Overcast and cool. I’m outside for an hour and there’s no point at which something—chipmunk, squirrel, towhee, siren—isn’t signalling alarm.
Deer follow their long-legged shadows through the trees. Three phoebes chase through the branches and three chipmunks through the leaf duff.
The stone wall chipmunk keeps sneaking onto the territory of the road bank chipmunk, then fleeing back across the yard—a striped blur.
Colder than yesterday, but the last bones of snow still didn’t survive the night. A chipmunk takes fright, tail up like an exclamation mark.
Chickadees twittering back and forth in the birches. In the snow beside my chair, the small, intricately clawed tracks of a chipmunk.
So many chipmunks are racing about at the woods’ edge that after watching them for a while, I begin to feel itchy. A crow clears its throat.
Weak sunlight. Dead leaves are all a-rustle, rummaged through by squirrels, voles, chipmunks, juncos. The distant cry of a maybe killdeer.

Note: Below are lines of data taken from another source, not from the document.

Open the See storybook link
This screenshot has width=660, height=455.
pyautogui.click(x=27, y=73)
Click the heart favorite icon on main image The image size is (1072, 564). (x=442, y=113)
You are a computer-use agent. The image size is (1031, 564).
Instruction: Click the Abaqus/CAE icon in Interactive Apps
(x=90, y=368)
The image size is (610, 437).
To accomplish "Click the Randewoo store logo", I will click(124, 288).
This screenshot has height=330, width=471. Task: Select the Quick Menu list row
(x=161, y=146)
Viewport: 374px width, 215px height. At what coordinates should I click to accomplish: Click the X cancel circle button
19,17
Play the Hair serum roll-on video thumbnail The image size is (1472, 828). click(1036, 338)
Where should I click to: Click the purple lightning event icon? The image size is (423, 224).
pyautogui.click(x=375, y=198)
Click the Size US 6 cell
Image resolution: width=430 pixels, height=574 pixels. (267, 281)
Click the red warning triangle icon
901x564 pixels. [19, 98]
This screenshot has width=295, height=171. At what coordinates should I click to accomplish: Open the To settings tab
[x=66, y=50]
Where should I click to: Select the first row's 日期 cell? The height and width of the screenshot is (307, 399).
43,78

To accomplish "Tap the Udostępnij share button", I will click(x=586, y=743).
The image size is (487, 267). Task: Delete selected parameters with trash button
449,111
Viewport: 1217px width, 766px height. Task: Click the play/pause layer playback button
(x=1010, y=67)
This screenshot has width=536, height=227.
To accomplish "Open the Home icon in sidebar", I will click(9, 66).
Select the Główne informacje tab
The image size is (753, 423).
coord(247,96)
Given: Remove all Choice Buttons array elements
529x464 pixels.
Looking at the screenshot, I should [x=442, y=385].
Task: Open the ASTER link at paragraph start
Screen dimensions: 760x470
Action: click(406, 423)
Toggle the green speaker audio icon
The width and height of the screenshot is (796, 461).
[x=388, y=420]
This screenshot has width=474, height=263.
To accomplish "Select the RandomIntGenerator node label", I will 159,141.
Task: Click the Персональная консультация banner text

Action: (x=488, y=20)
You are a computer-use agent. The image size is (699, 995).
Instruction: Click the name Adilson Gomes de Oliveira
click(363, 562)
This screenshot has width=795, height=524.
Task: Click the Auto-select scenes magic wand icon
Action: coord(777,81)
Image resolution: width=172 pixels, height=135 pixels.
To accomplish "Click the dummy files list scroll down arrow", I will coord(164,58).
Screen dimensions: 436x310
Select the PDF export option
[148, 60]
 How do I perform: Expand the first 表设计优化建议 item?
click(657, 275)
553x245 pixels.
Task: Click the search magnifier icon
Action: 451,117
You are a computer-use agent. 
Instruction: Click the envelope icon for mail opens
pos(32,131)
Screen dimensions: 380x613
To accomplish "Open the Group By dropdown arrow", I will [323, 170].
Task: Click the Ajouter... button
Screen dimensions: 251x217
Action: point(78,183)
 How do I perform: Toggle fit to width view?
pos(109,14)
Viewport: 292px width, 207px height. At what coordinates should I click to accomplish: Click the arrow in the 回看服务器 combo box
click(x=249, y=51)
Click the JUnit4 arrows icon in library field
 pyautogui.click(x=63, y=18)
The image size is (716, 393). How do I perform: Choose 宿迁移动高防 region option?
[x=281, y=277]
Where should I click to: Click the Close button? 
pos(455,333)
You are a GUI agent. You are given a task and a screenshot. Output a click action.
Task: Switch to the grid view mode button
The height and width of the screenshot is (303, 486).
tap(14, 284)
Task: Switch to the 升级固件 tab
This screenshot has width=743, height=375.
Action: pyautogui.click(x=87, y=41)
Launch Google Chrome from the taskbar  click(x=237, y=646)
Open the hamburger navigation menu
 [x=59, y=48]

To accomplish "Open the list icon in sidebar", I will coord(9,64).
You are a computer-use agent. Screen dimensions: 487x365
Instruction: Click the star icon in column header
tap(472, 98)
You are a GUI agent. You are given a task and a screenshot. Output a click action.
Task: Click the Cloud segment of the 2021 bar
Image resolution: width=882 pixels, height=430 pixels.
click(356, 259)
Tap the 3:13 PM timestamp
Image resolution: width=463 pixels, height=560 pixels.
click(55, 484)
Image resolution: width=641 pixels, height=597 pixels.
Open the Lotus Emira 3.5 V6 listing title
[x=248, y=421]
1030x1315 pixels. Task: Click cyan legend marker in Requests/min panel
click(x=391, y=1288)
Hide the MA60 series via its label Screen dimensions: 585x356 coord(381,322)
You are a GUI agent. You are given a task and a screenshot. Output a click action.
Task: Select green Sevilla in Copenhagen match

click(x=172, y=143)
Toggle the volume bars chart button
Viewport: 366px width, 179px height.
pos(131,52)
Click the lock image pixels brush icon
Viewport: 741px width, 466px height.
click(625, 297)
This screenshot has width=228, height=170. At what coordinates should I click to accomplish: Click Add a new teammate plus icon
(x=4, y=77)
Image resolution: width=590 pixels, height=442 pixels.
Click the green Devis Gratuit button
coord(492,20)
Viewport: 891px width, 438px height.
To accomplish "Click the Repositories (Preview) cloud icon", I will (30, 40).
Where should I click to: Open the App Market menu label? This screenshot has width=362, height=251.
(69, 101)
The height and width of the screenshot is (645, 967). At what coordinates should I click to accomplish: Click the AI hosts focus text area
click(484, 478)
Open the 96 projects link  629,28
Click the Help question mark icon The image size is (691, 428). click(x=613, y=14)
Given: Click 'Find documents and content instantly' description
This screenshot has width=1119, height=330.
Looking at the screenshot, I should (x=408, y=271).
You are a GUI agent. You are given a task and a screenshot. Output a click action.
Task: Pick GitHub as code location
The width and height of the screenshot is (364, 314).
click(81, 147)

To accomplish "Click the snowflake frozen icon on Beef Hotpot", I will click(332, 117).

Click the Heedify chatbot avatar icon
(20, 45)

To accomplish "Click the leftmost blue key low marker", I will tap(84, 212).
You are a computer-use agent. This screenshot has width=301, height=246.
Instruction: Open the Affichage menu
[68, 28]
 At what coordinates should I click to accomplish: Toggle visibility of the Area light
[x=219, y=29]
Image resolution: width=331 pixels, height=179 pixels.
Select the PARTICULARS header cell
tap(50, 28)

Chipmunks coming into heat chase each other over the bright, melting snow. I recall that their name comes from the Ojibwe for “headlong.”
Sunny and cold. A chipmunk’s awake, racing over the snow at the woods’ edge. Icicles fall from the roof and shatter with a festive tinkling.
The cold has returned, but not soon enough to save the snow cover. The chipmunk darts across the road, cheeks puffed out with weed seeds.